TOP 10 MOST EXPENSIVE CYBER SECURITY BREACHES OF ALL TIME
- Target: ‘Hackers hit a bullseye’
One of the biggest questions regarding the Target Thanksgiving mega breach in 2013, is whether it was sophisticated, or stoppable. Hackers broke into the retailer’s network, using login information stolen from an air conditioning company employed by Target, leveraging this access to remain undetected in the network and upload malware programs onto the company’s Point of Sale (POS) systems.
The hacker group stole personal information for 110 million people, including 40 million credit/debit card numbers in the U.S, Brazil and Russia. Though Target execs defended the company’s cyber security before Congress, testifying that ‘the cyber security breaches were hard to avoid, because of its sophisticated nature’, many others dispute Target’s claims of innocence. Founder and CTO at security vendor FireMon, Jody Brazil insists: “There’s nothing fancy about the breach”, suggesting that Target simply failed to correctly segment its network to ensure third parties had no access to its payment system.
Regardless of where you want to ‘aim the blame’, the global superstore certainly felt it, as this cyber attack cost the mega-chain a whopping $162 million, together with another couple of parting shots – the resignation of its CIO and CEO within 2 years.
COST: $162million
RECORDS COMPROMISED: 110 million / 40 million credit cards
- Sony Playstation: ‘Fine-craft’
Sony has suffered several notorious mega breaches in the 21st century, but this was the biggest of the bunch. It’s gone down in history as the ‘worst gaming community data breach of all time’. [2] In 2011 hackers gained access to Sony’s digital data sharing platform and 100 million customer records, across 77 million PSN accounts, including names, passwords, emails, addresses – and up to 12 million unencrypted credit card numbers.
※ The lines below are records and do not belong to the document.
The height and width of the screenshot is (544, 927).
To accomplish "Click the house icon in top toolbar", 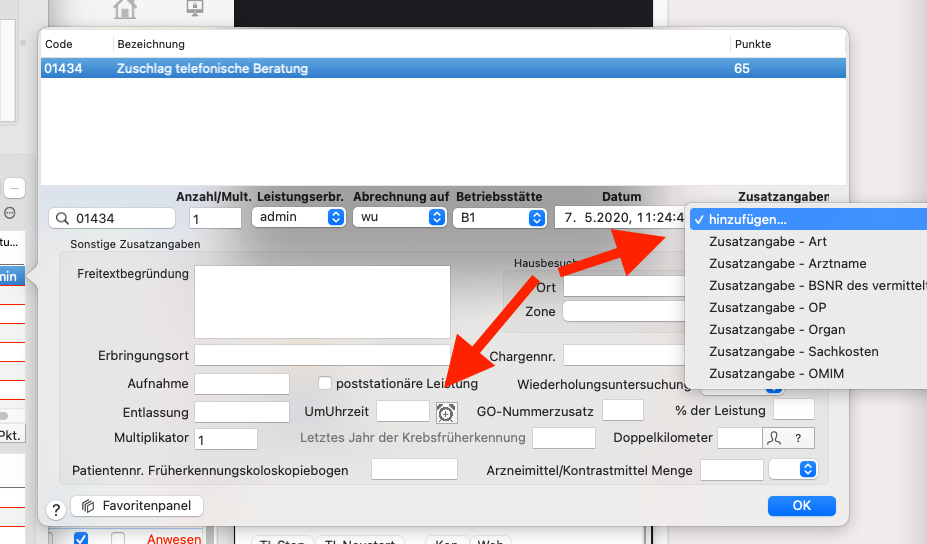I will [x=125, y=9].
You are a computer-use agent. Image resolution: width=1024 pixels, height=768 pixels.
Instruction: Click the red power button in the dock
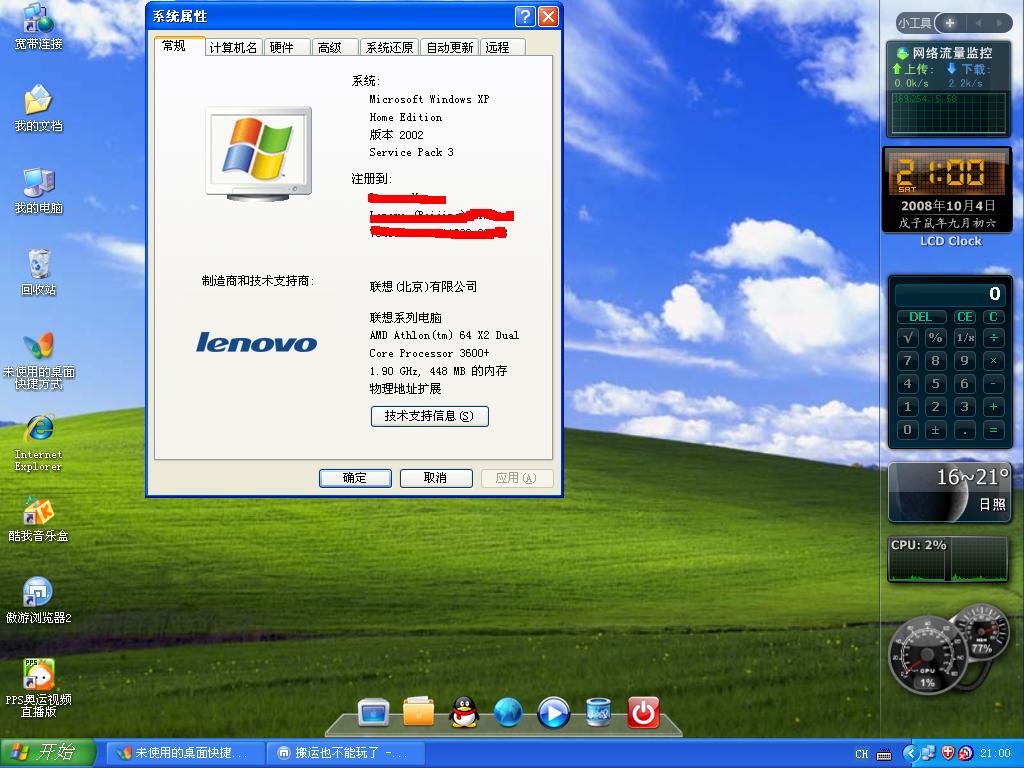643,712
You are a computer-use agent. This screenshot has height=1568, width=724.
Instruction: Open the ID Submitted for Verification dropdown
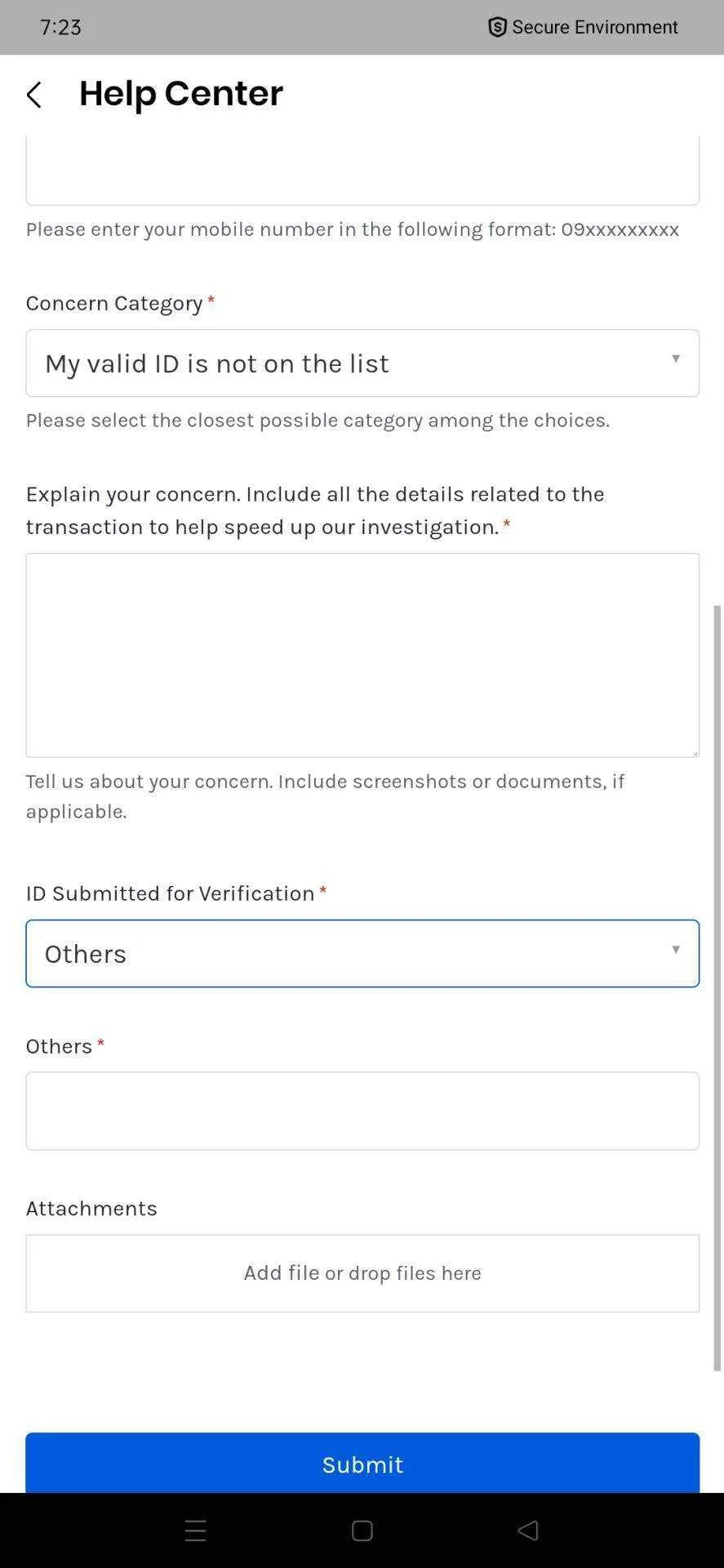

First call of duty? Gamers worldwide were inconvenienced for a month, as the site was shut down for damage investigations and a rebuild. This caused the company to lose upwards of $171 million in revenue, plus the additional financial fall-out of $15 million, as Sony agreed to a preliminary settlement in a class action lawsuit, over the cyber security breaches.
You could say this total cost is…Bioshocking! (Are any of these gamer puns landing?)
COST: $186 million
RECORDS COMPROMISED: 100 million
- British Airways: ‘Fine triggers financial acrophobia’
In recent weeks, British Airways has made the news after landing a dizzying fine of £183 million from the UK’s Information Commisioner’s Office (1.5% of their annual turnover). Hackers stole the personal information of an estimated 500,000 customers, including ‘login, payment card, name, address and travel booking information…harvested after being diverted to a fraudulent website’. [3]
This was one of multiple fines to come from Information Commisioner, Elizabeth Denham, as companies with European customers and associates must now comply with General Data Protection Regulations. The necessary clamp down helps ensure the conscientious handling of confidential and personal information by organisations across the EU. The scale of these fines, previously capped at $500K, serve to make an example of companies with unsecure systems, or apathetic approaches to the handling of customer data. Across the memberships of Europe’s Executive Airport Lounges, $229 million is definitely an incentive to ensure your own organisation’s security arrangements are ‘First Class’.
COST: $229 million
RECORDS COMPROMISED: 500,000
- Hannaford Bros: ‘Bro, where’s my card data?’
‘Speedy’ Gonzales, back at it. Albert Gonzales was connected with this mega breach of 2007, where a Trojan Virus spread across all 271 Hannaford Bros stores servers, resulting in 4.2 million debit and credit card numbers being swiped. This parallels the story at Heartland. Once hackers gained access to the corporate network, ‘a malicious Trojan was programmed to pilfer data from the magnetic stripe of credit and debit cards’. [4] Jim Dempsey, Vice President for Public Policy at the Center for Democracy and Technology, considers that Hannaford Bros are not necessarily at fault, claiming: “There’s no such thing as perfect security…Everybody who handles this information has to have a program of layered security”.
Hannaford Bros, like TJ Maxx, Heartland and many other
breached companies, is required to be compliant with the Payment Card Industry Data Security Standards (PCI DSS), a stack of rules regarding how to receive and process card payments. However, this was clearly not enough to stop the hack attack, that has since cost Hannaford Bros $252 million, following fines, class action lawsuits and over 2000 cases of fraud, which have been traced back to the breach.